→ **任务要求**: 把下方所示文本中从“model.add(layers.Conv2D(64, (3, 3), activation='relu'))”到“model.add(layers.Dropout(0.5))”的这一段一字不差地抄录下来。

为了尽可能消除过拟合，可以在模型中增加一个DDropout层，添加到密集连接分类
器前
'''
#在紧密连接的分类器之前为模型添加一个Dropout层
model = models.Sequential()
model.add(layers.Conv2D(32, (3, 3), activation='relu',
                        input_shape=(150, 150, 3)))
model.add(layers.MaxPooling2D((2, 2)))
model.add(layers.Conv2D(64, (3, 3), activation='relu'))
model.add(layers.MaxPooling2D((2, 2)))
model.add(layers.Conv2D(128, (3, 3), activation='relu'))
model.add(layers.MaxPooling2D((2, 2)))
model.add(layers.Conv2D(128, (3, 3), activation='relu'))
model.add(layers.MaxPooling2D((2, 2)))
model.add(layers.Flatten())
model.add(layers.Dropout(0.5))
model.add(layers.Dense(512, activation='relu'))
model.add(layers.Dense(1, activation='sigmoid'))

from keras import optimizers
model.compile(loss='binary_crossentropy',
              optimizer=optimizers.RMSprop(lr=1e-4),
               metrics=['acc'])

#使用数据增强和dropout来训练我们的网络
#归一化
train_datagen = ImageDataGenerator(
     rescale=1./255,
     rotation_range=40,
     width_shift_range=0.2,
     height_shift_range=0.2,
     shear_range=0.2,
     zoom_range=0.2,
     horizontal_flip=True)

→ **条目列表**:
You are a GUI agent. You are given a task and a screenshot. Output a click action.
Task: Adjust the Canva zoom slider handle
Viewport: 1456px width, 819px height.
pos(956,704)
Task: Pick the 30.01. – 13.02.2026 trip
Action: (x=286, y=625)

→ **书面回答**:
model.add(layers.Conv2D(64, (3, 3), activation='relu'))
model.add(layers.MaxPooling2D((2, 2)))
model.add(layers.Conv2D(128, (3, 3), activation='relu'))
model.add(layers.MaxPooling2D((2, 2)))
model.add(layers.Conv2D(128, (3, 3), activation='relu'))
model.add(layers.MaxPooling2D((2, 2)))
model.add(layers.Flatten())
model.add(layers.Dropout(0.5))